_EXERCISE PROMPT_.
Repeat the material in full. Keep every line exactly as it is.

_DATA PROVIDED_.
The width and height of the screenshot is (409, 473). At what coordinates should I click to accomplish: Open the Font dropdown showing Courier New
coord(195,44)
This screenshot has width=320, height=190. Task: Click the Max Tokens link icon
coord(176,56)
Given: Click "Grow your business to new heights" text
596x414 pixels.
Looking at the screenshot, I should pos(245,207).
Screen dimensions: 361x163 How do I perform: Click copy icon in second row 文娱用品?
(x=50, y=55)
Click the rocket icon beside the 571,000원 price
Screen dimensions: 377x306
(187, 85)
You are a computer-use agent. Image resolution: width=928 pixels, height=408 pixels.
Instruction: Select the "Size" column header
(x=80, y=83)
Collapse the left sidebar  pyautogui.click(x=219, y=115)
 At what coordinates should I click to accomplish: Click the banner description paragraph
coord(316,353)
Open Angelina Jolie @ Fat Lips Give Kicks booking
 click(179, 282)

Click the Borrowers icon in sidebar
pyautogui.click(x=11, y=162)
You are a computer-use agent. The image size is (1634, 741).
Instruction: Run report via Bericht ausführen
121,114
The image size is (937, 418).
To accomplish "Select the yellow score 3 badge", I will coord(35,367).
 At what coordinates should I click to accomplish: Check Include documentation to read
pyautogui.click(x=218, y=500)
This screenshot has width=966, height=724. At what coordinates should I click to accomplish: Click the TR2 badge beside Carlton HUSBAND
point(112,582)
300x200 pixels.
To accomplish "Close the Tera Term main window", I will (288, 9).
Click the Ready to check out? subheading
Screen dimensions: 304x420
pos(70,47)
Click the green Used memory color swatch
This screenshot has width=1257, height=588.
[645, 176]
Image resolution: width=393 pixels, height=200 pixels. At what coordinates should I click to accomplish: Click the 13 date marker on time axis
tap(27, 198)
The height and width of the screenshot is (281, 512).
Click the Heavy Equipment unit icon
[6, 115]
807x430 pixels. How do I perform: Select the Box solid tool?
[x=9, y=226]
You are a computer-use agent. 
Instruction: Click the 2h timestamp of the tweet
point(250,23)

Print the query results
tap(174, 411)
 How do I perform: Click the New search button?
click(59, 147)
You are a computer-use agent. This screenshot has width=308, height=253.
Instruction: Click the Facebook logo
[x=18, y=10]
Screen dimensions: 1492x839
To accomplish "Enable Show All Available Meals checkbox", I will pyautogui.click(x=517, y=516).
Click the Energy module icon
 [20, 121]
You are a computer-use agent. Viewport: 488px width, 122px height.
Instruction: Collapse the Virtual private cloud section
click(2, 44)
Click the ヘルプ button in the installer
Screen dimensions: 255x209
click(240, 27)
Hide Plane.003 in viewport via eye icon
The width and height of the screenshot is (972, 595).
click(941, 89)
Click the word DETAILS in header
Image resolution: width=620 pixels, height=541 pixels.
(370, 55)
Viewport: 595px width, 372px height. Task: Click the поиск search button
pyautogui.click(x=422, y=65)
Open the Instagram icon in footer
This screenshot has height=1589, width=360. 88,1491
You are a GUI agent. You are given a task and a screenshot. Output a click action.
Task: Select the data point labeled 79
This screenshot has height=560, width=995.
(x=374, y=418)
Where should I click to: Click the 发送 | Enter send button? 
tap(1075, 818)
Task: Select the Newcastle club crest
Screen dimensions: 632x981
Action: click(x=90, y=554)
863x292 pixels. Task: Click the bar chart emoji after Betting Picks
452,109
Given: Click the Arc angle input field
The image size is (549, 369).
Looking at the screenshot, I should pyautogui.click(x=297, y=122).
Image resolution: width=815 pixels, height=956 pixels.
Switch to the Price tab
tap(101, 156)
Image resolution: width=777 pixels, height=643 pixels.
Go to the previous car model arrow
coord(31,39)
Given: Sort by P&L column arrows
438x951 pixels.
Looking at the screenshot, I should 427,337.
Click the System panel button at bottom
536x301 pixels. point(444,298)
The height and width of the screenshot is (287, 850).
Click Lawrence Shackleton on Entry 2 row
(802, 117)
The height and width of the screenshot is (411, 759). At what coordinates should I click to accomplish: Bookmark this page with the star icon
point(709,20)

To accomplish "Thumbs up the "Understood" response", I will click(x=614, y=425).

_RESPONSE_.
The width and height of the screenshot is (409, 473). At what coordinates should I click to accomplish: Open the Font dropdown showing Courier New
coord(195,44)
This screenshot has width=320, height=190. Task: Click the Max Tokens link icon
coord(176,56)
Given: Click "Grow your business to new heights" text
596x414 pixels.
Looking at the screenshot, I should pos(245,207).
Screen dimensions: 361x163 How do I perform: Click copy icon in second row 文娱用品?
(x=50, y=55)
Click the rocket icon beside the 571,000원 price
Screen dimensions: 377x306
(187, 85)
You are a computer-use agent. Image resolution: width=928 pixels, height=408 pixels.
Instruction: Select the "Size" column header
(x=80, y=83)
Collapse the left sidebar  pyautogui.click(x=219, y=115)
 At what coordinates should I click to accomplish: Click the banner description paragraph
coord(316,353)
Open Angelina Jolie @ Fat Lips Give Kicks booking
 click(179, 282)

Click the Borrowers icon in sidebar
pyautogui.click(x=11, y=162)
You are a computer-use agent. The image size is (1634, 741).
Instruction: Run report via Bericht ausführen
121,114
The image size is (937, 418).
To accomplish "Select the yellow score 3 badge", I will coord(35,367).
 At what coordinates should I click to accomplish: Check Include documentation to read
pyautogui.click(x=218, y=500)
This screenshot has width=966, height=724. At what coordinates should I click to accomplish: Click the TR2 badge beside Carlton HUSBAND
point(112,582)
300x200 pixels.
To accomplish "Close the Tera Term main window", I will (288, 9).
Click the Ready to check out? subheading
Screen dimensions: 304x420
pos(70,47)
Click the green Used memory color swatch
This screenshot has width=1257, height=588.
[645, 176]
Image resolution: width=393 pixels, height=200 pixels. At what coordinates should I click to accomplish: Click the 13 date marker on time axis
tap(27, 198)
The height and width of the screenshot is (281, 512).
Click the Heavy Equipment unit icon
[6, 115]
807x430 pixels. How do I perform: Select the Box solid tool?
[x=9, y=226]
You are a computer-use agent. 
Instruction: Click the 2h timestamp of the tweet
point(250,23)

Print the query results
tap(174, 411)
 How do I perform: Click the New search button?
click(59, 147)
You are a computer-use agent. This screenshot has width=308, height=253.
Instruction: Click the Facebook logo
[x=18, y=10]
Screen dimensions: 1492x839
To accomplish "Enable Show All Available Meals checkbox", I will pyautogui.click(x=517, y=516).
Click the Energy module icon
 [20, 121]
You are a computer-use agent. Viewport: 488px width, 122px height.
Instruction: Collapse the Virtual private cloud section
click(2, 44)
Click the ヘルプ button in the installer
Screen dimensions: 255x209
click(240, 27)
Hide Plane.003 in viewport via eye icon
The width and height of the screenshot is (972, 595).
click(941, 89)
Click the word DETAILS in header
Image resolution: width=620 pixels, height=541 pixels.
(370, 55)
Viewport: 595px width, 372px height. Task: Click the поиск search button
pyautogui.click(x=422, y=65)
Open the Instagram icon in footer
This screenshot has height=1589, width=360. 88,1491
You are a GUI agent. You are given a task and a screenshot. Output a click action.
Task: Select the data point labeled 79
This screenshot has height=560, width=995.
(x=374, y=418)
Where should I click to: Click the 发送 | Enter send button? 
tap(1075, 818)
Task: Select the Newcastle club crest
Screen dimensions: 632x981
Action: click(x=90, y=554)
863x292 pixels. Task: Click the bar chart emoji after Betting Picks
452,109
Given: Click the Arc angle input field
The image size is (549, 369).
Looking at the screenshot, I should pyautogui.click(x=297, y=122).
Image resolution: width=815 pixels, height=956 pixels.
Switch to the Price tab
tap(101, 156)
Image resolution: width=777 pixels, height=643 pixels.
Go to the previous car model arrow
coord(31,39)
Given: Sort by P&L column arrows
438x951 pixels.
Looking at the screenshot, I should 427,337.
Click the System panel button at bottom
536x301 pixels. point(444,298)
The height and width of the screenshot is (287, 850).
Click Lawrence Shackleton on Entry 2 row
(802, 117)
The height and width of the screenshot is (411, 759). At what coordinates should I click to accomplish: Bookmark this page with the star icon
point(709,20)

To accomplish "Thumbs up the "Understood" response", I will click(x=614, y=425).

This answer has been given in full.